New Hampshire will lose far more direct care workers for older adults and people with disabilities than it needs in the next decade, according to new research from PHI, a national nonprofit focused on elder care and disability services. And difficulties around low-pay and career advancement will make that hard to reverse.
Amy Robins, director of advocacy at PHI, delivered that message Monday to the New Hampshire Commission on Aging as it explores how to increase the long-term care workforce.
Many states are in a similar position.
There are currently just over 15,000 direct care workers in the state, a number that includes those working in nursing homes and assisted living facilities and in people’s homes. In the next decade, the state will have approximately 24,400 openings as people leave the field, Robins said.
Recruitment will be a challenge without compensation changes. The median hourly wage for direct care workers in New Hampshire is $15.79, low enough that 28 percent of workers lack affordable housing and 27 percent live at or near poverty levels, Robins said. Ninety-one percent of direct care workers are women.
New Hampshire needs to consider a particular trend, Robins said. The state has been slowly shifting away from nursing home and assisted living settings, where residents require medical care, toward home-based services, where individuals can remain home with help with daily living tasks like bathing, dressing, and hygiene.
“That’s just something to keep in mind,” Robins said. “Both the institutional setting workers (such as) nursing assistants and home health aides and personal care aides are important to have that continuum of care. But just keep in the back of your mind that home health aides and personal care aide worker population is really on the rise.”
As the state Commission on Aging takes on workforce challenges here, Robins shared initiatives other states have tried that rethink funding for long-term care and certification and advancement opportunities for workers.
Washington state, seeking an alternative to insufficient Medicaid and Medicare funding, adopted an income tax that will help provide all residents $36,500 annually for long-term care costs beginning in 2025.
“We all know that the cost of long-term care is probably a lot higher than $36,500,” Robins said. “But it’s really significant just acknowledging that the state really put the long-term support infrastructure on the map in terms of this being a social responsibility of everybody to contribute to solutions around this.”
Arizona increased the minimum wage for direct care workers by requiring that a certain percentage of their employers’ government reimbursement rate go to wage increases. Colorado increased the base wage of direct care workers to $15 an hour using American Rescue Plan funds; the state budget includes funding to continue that initiative when the federal money is gone.
Maine reduced its entry level training requirements for certified nursing assistants from 180 hours to 130 hours. Robins said it has also made it easier for direct care workers to have universal training to increase options for advancement. It’s also beneficial, Robins said, to find a way for individuals to earn a paycheck while pursuing certification.

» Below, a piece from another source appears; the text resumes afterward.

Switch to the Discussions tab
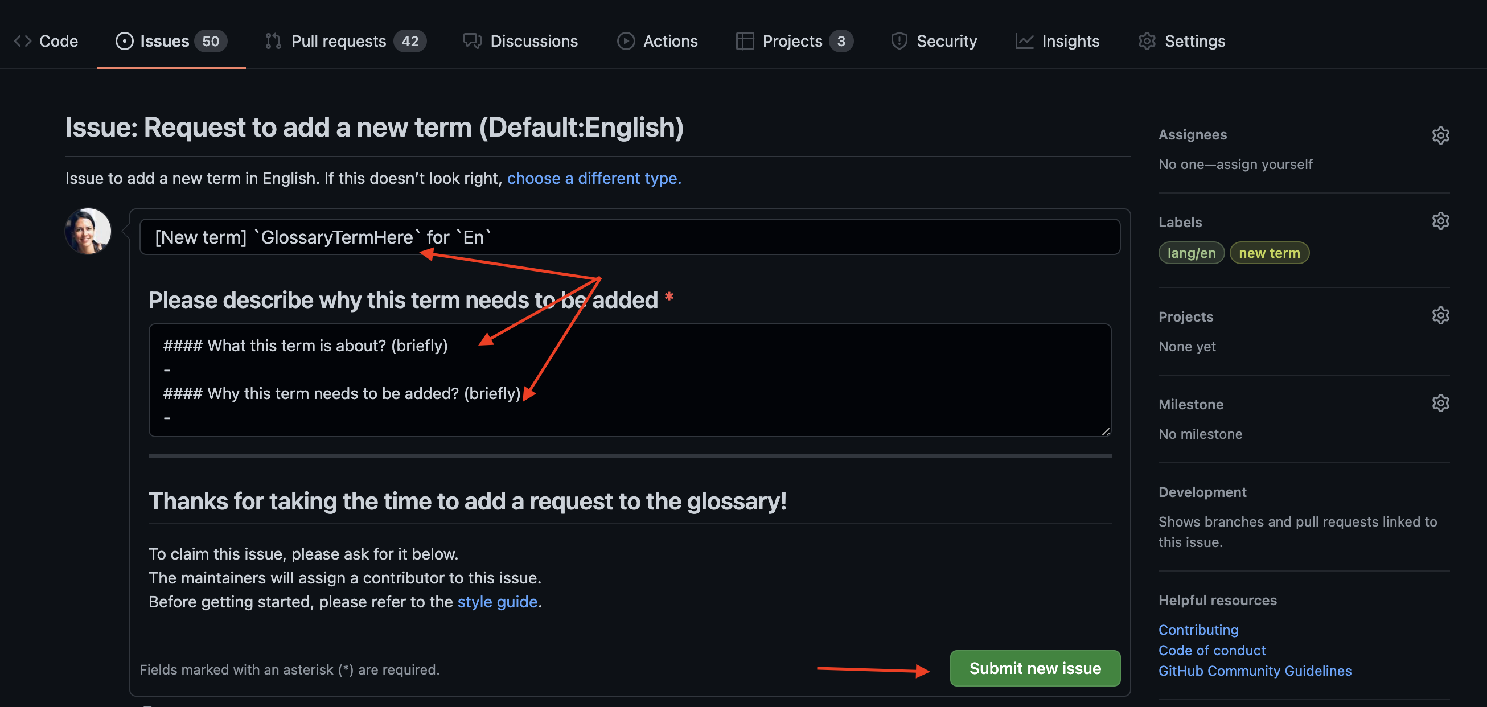1487x707 pixels. (521, 41)
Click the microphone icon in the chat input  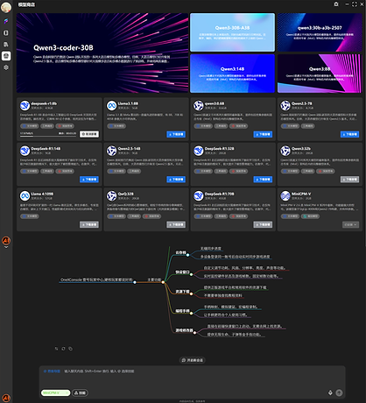pyautogui.click(x=330, y=392)
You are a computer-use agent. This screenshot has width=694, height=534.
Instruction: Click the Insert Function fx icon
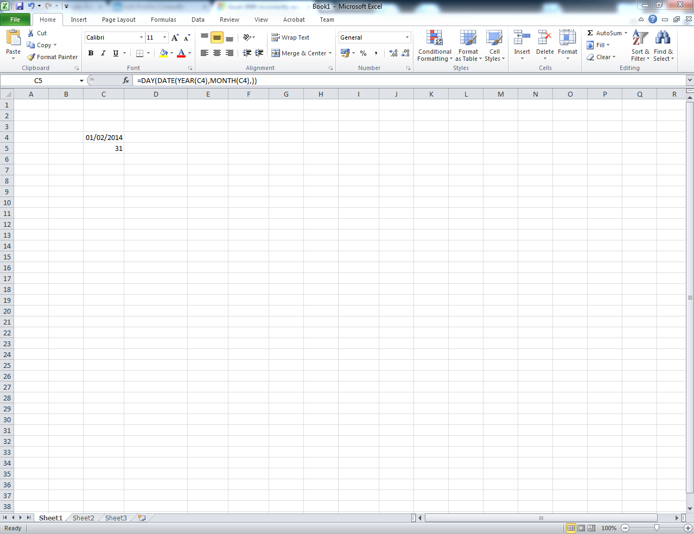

“I think there’s room for some more creative thinking around competencies and how we value experiences and assess experience, particularly for workers that are coming into the field but who may have been in a caregiving role previously,” Robins said. “How can we assess their competency so that they don’t have to maybe engage in a full on certification?”
There are also low cost approaches, Robins said, such as communicating the value of direct care work. That could include incorporating direct care workers into the patient’s care team so they can participate in assessment and decisions. Wisconsin and Arizona launched a campaign to promote direct care work, in some cases with stories from workers.